Single by Paul Woolford and Diplo featuring Kareen Lomax

from the album Diplo and the EP Do You Dance?
- Released: 24 June 2020
- Length: 3:31
- Label: Higher Ground
- Songwriter(s): Naji Kareen Lomax; Paul Woolford; Philip Meckseper; Thomas Wesley Pentz;
- Producer(s): Diplo; Paul Woolford;

Paul Woolford singles chronology
| "You Already Know" (2019) | "Looking for Me" (2020) | "Tear It Up" (2020) |

Diplo singles chronology
| "Do Si Do" (2020) | "Looking for Me" (2020) | "Daylight" (2020) |

Kareen Lomax singles chronology
| "Muse" (2018) | "Looking for Me" (2020) | "Hard Feelings" (2020) |

Music video
- "Looking for Me" on YouTube

= Looking for Me =

2020 single by Paul Woolford and Diplo featuring Kareen Lomax

"Looking for Me" is a song by British producer Paul Woolford and American producer Diplo, featuring vocals from American singer Kareen Lomax. It was released as a single on 24 June 2020, and has peaked at number 4 on the UK Singles Chart.

==Background==
Before the song came about, Lomax messaged Diplo on Instagram, with hopes to be featured on one of his productions. Paul Woolford also revealed that he was working on a collaboration with Diplo in January 2020.

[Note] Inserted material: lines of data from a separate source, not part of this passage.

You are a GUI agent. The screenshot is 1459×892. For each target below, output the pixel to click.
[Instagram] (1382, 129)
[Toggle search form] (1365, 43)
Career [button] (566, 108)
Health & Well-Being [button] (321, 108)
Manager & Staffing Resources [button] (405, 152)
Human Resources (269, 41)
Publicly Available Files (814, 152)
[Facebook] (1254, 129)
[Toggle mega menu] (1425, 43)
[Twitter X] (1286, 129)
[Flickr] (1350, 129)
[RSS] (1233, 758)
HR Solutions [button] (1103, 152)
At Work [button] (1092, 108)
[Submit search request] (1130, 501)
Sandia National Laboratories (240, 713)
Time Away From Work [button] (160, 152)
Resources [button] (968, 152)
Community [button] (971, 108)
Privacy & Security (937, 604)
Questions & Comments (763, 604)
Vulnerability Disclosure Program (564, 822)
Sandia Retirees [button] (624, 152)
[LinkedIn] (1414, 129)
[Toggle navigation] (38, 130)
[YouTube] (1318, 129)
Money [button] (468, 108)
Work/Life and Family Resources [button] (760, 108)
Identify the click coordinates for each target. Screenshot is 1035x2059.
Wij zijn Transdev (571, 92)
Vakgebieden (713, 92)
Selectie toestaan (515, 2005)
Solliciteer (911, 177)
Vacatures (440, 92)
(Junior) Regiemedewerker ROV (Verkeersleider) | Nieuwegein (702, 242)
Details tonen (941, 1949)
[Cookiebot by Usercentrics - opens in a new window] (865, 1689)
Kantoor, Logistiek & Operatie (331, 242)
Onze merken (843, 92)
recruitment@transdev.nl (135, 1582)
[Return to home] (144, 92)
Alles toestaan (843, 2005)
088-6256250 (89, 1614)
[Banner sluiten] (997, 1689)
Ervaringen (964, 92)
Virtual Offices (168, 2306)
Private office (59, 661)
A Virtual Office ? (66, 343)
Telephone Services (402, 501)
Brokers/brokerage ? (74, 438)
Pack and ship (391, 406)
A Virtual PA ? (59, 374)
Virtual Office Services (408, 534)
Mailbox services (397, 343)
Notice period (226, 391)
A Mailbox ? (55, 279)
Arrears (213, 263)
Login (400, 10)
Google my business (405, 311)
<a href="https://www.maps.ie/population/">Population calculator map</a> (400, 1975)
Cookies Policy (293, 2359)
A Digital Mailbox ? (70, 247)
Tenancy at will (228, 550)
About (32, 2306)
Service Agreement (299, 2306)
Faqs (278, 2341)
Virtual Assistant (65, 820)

The song was released through Diplo's record label, Higher Ground and features vocals by American singer Kareen Lomax.

==Chart performance==
"Looking for Me" first entered the UK Singles Chart top 100 in July 2020, making its debut at number 74 and reaching the top 40 in its fourth week on the chart. It took a further five weeks to make it to the top 10, during which time it also topped the UK Trending Chart. It reached its peak of four on the week dated 1 October, spending two weeks there.

==Charts==

===Weekly charts===

Chart performance for "Looking for Me"
| Chart (2020–2021) | Peak position |
|---|---|
| Australia (ARIA) | 32 |
| Belgium (Ultratip Bubbling Under Wallonia) | 27 |
| Ireland (IRMA) | 1 |
| Romania (Airplay 100) | 99 |
| Scotland (OCC) | 5 |
| UK Singles (OCC) | 4 |
| US Hot Dance/Electronic Songs (Billboard) | 18 |

===Year-end charts===

Year-end chart performance for "Looking for Me"
| Chart (2020) | Position |
|---|---|
| UK Singles (OCC) | 55 |
| US Hot Dance/Electronic Songs (Billboard) | 59 |

==Certifications==

| Region | Certification | Certified units/sales |
| Australia (ARIA) | Platinum | 70,000^{‡} |
| New Zealand (RMNZ) | Gold | 15,000^{‡} |
| United Kingdom (BPI) | 2× Platinum | 1,200,000^{‡} |
^{‡} Sales+streaming figures based on certification alone.